Most of the time, Smith said, a situation will not get that far.

"We'll chat with the kids [responsible for bullying] and say, 'This is the damage you're doing. Is that really how you want to run your life?'...or their friends will intervene."

Even if the school has not had a major incident of bias-based bullying in recent years, Smith said low-level sniping still goes on, frequently via text message or Facebook. 

Smith said Southwest has a big advantage over other urban high schools when it comes to preventing bullying—nearly all students there start in ninth grade, and finish in twelfth grade, meaning the staff doesn't need to introduce new students every year to the school's "once is enough" policies.

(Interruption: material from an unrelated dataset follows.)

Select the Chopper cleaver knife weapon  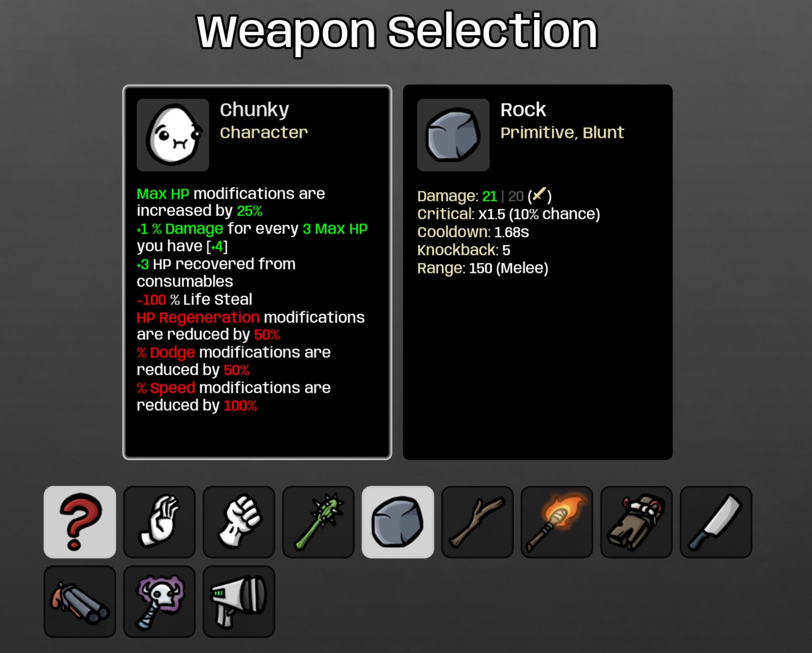[x=716, y=522]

There is some statewide acknowledgment that bullying of gay youth is a problem. Just last week, the Minnesota School Board Association recommended that school districts across the state expand anti-bullying policies to cover gay, lesbian, bisexual and transgender students. 

Even Minneapolis could go further to protect students. Tebben said one of her main goals this year it to convince the district to keep track of how many students are bullied because of their sexual orientation or gender identity. 

Classmates spearhead anti-bullying efforts
Despite recent media attention on anti-gay bullying, preventing bullying can be frustrating. Emily Butler, a former student at South High School, worked in a peer educator program run by Out4Good until she graduated in 2009.

Butler said she joined the peer educator program because she routinely heard her fellow students casually call each other words like "fag."

"Some teachers and students wouldn't say anything, and treat it like it was no big deal," she said. "But then there's this gay freshman who feels super uncomfortable and offended."

As a peer educator, Butler visited other Minneapolis high schools to give mandatory classes for her fellow students on the power behind slurs, or about ways to prevent bullying.

"The teachers were wonderful for inviting us to speak," she said, but the students would sometimes ignore her. "They would get up and go to the bathroom, or they would be playing on their cell phones the whole time."

In other cases, Butler said, the classes seemed change students perspectives. She and 40 of her peers held a mandatory, school-sponsored series of classes on homophobia, classism, sexism and racism. While Butler graduated a few months after the classes were held, she thinks they they spurred progress.

"It seemed like teachers were getting more involved in it, and students seemed like they were taking some initiative to correct each other or start a dialogue," she said.

Tebben said peers can sometimes be most effective at changing a school's culture. 

"Families and kids can do a lot to change school climate, and students outnumber staff by a lot," Tebben said.  "If we can mobilize families and kids to set the tone and the norms, we can get a lot done."